To be honest, I should have finished the book months ago.
I asked the publisher for a copy so I could review it. I received it within days. Yes, work and real life delayed my completion of “Touchdown Alexander: My Story of Faith, Football and Pursuing a Dream.”
But the truth is that I didn’t find the book all that remarkable.
Shaun Alexander is a great NFL running back. We saw his value to the Seattle Seahawks last season, when he sat out some games through injury and the team struggled. Few runners smell the goal line as Alexander does. Indeed, he seems to get stronger and run harder the closer to paydirt he gets.
He also is very cooperative with the media. I get the feeling that he is honest with us in interviews and that he recognizes that we have a job to do. I get the feeling that he is genuinely a nice guy. Believe me, in an era when big-time athletes look at reporters the same way they look at a torn ACL, that means a lot.
But the book, an “as-told-to” work with Cecil Murphey, a Presbyterian minister who has authored more than 100 books, falls short in a number of ways.
Alexander deserves more than a little respect for his refusal to get caught up in superstardom. He is, arguably, Seattle’s greatest active sports figure. As he says about is status as a sports star: “That’s what I do, but that’s not what I am. Football is something I’m good at, but it isn’t my total life. I’m also a father, a husband and a Christian man. I’m a mentor to younger men as well, because they are our future.”
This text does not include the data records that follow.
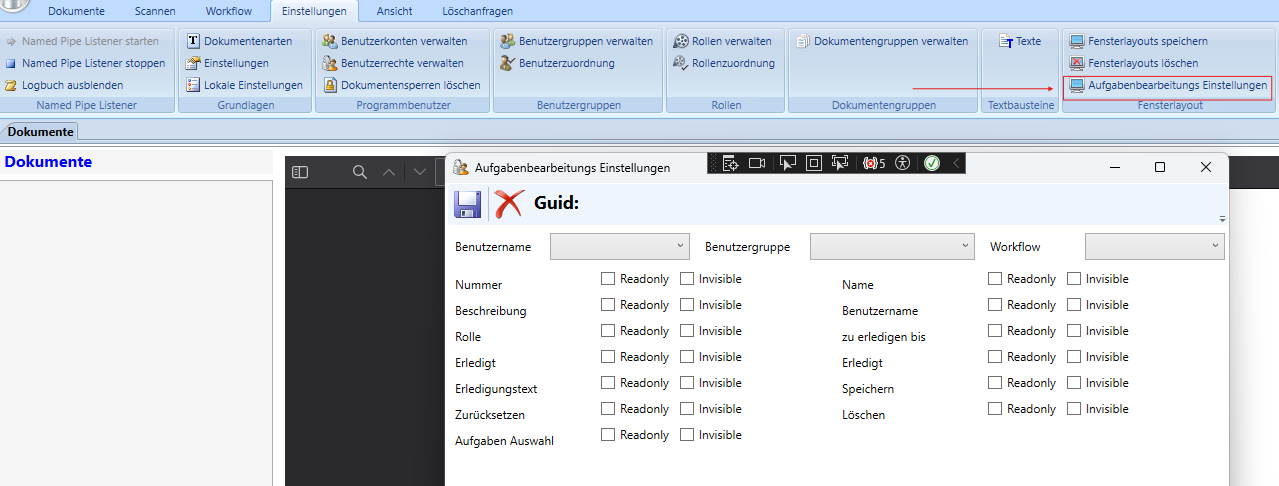1279x486 pixels.
Task: Expand the Benutzername dropdown at the dialog top
Action: tap(620, 246)

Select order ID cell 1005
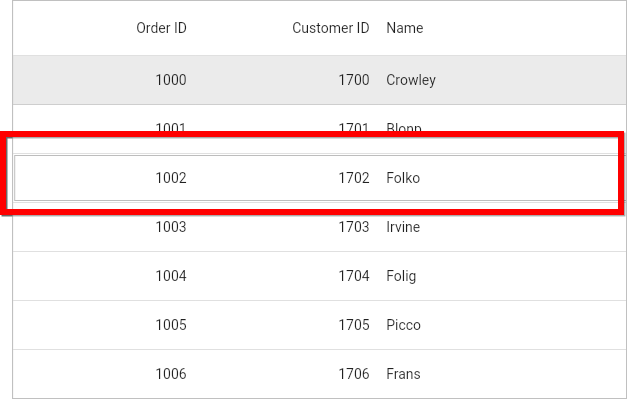click(x=171, y=325)
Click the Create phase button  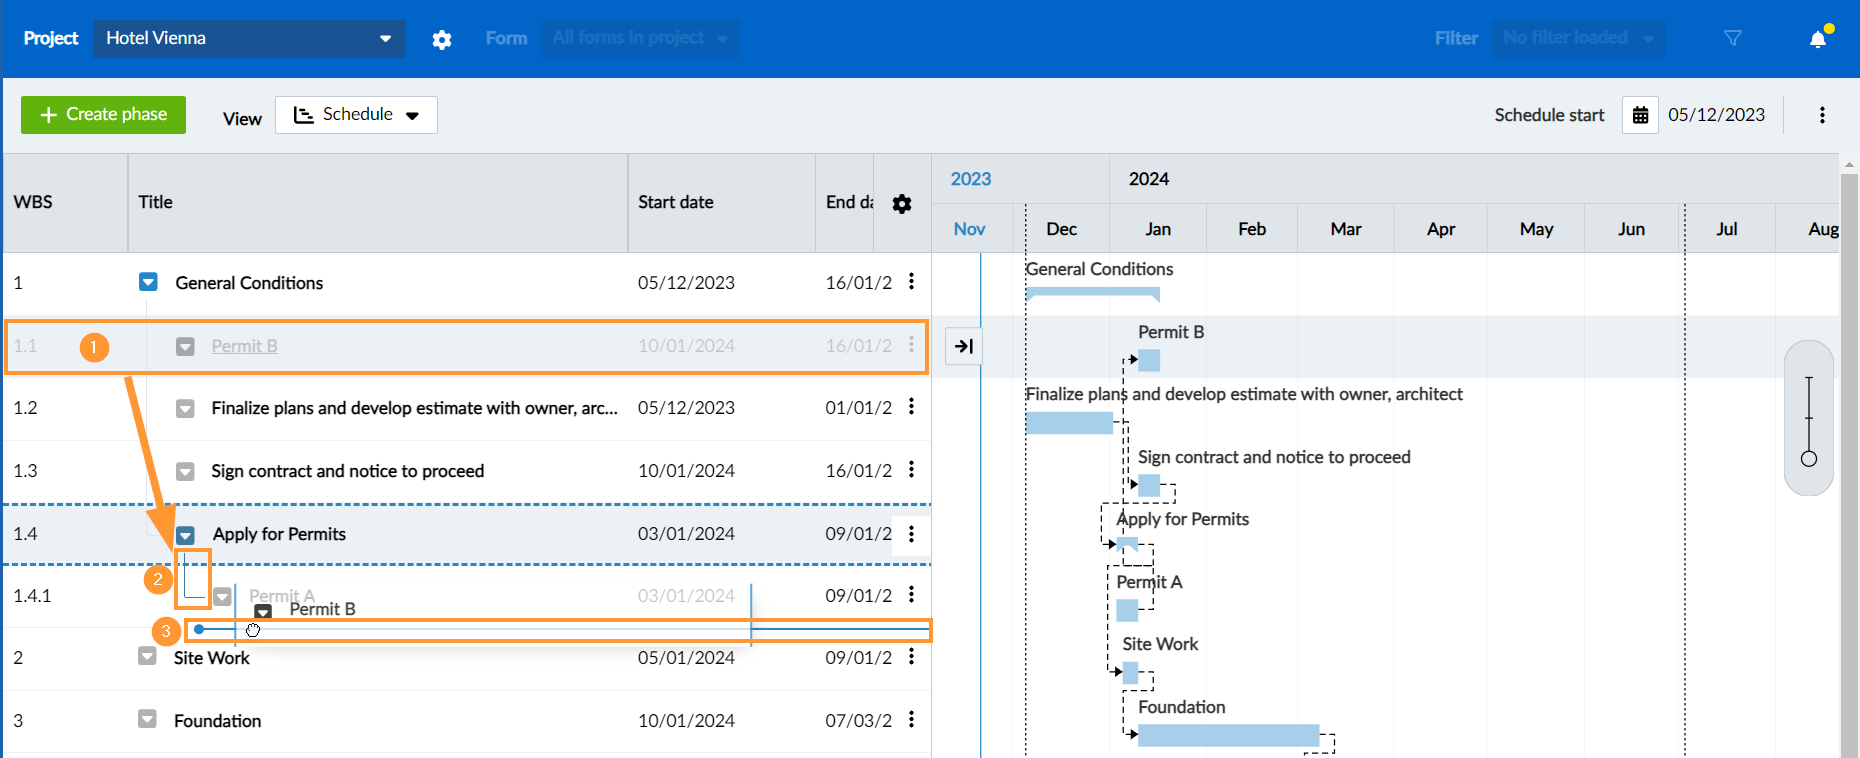[103, 115]
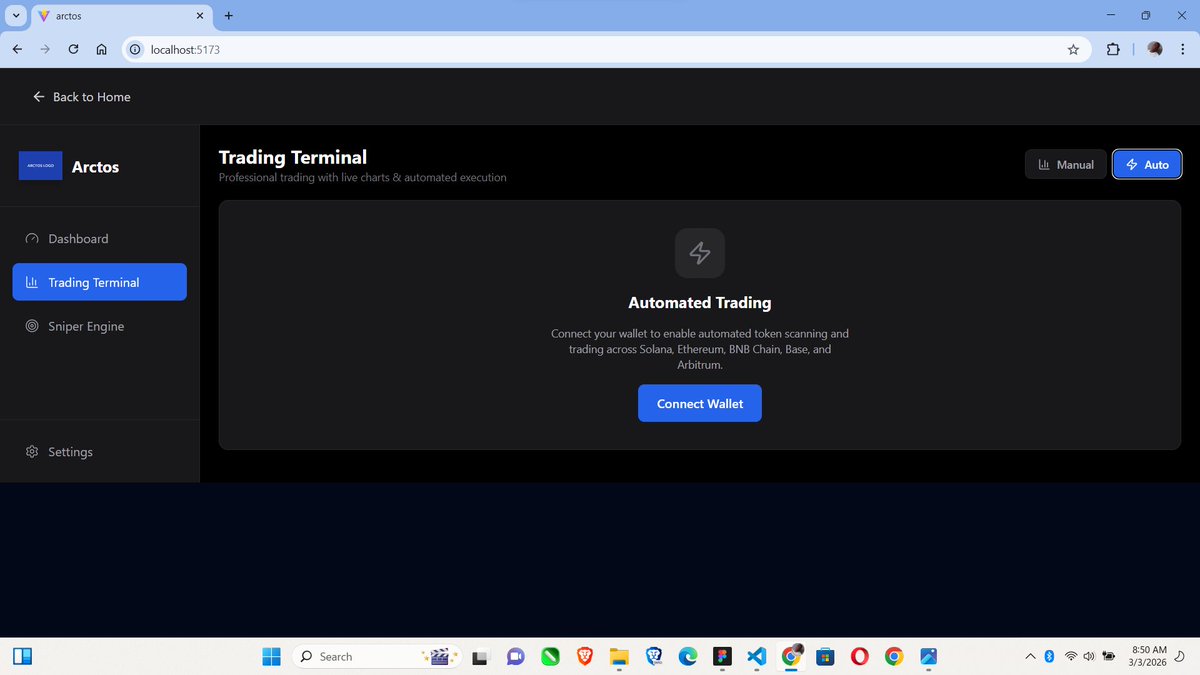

That’s fine, except most who buy the book buy it because of Shaun Alexander, the great running back. Alexander seems to want to pound his point home throughout the book, that he’s more than an athlete, at the expense of telling us how it feels to be chased by Brian Urlacher or tackled by Jevon Kearse or who on the Seahawks roster tells the best jokes.
The book is, rather, a religious discourse, with a little football, a love story and a bio tossed in. I’m sure it’s interesting to many, but it slowed my reading down to a slow jog.
That’s not to say the entire book reads like the Dead Sea Scrolls. Alexander lets us in on some self-insights we’ve never heard out of him before.
Alexander says he was a virgin until he married Valerie Boyd in 2002 and that they never even kissed until they stood at the altar and directed to do so by the pastor. He was 24 years old.
That was after a two-year courtship and, I’m thinking, innumerable cold showers.
As much as Alexander speaks of faith in the book, he seems to lack the reticence many would hope to see in a believer. Yes, that might be difficult in an autobiography, but there are times in the book where Alexander seems a tad insolent.
He writes about hearing directly from God. He talks about receiving revelatory dreams. His faith is shown to rely heavily on mysticism, rather than from Biblical guidance. He admits mistakes, but never sin.
And sometimes (let’s be charitable here) his memory fails him. In one chapter that addresses the infamous “backstabbing” comments Alexander made in January 2005, when he fell 1 yard short of the NFL rushing title. He publicly ripped coach Mike Holmgren for “betraying” him, for not putting him in the game one last play so he could land the title.
Instead, Alexander claims that one reporter pestered him on the field and later in the locker room, supposedly twisting his words and not recognizing he was joking.
Well, a number of reporters who were there, people I greatly respect for their honesty and reporting skill, remember otherwise. Their recollection is that Alexander was deeply angry. Look at the record. Two days later, he felt the need to apologize for his outburst.
“Touchdown Alexander” is a book I’d gladly recommend to young people for a little light reading. Those searching for concepts of spiritual guidance may well find the book enlightening and helpful.
But if you’re looking for secrets inside the locker room or for laugh-out-loud anecdotes, it’s better to re-read “Ball Four.”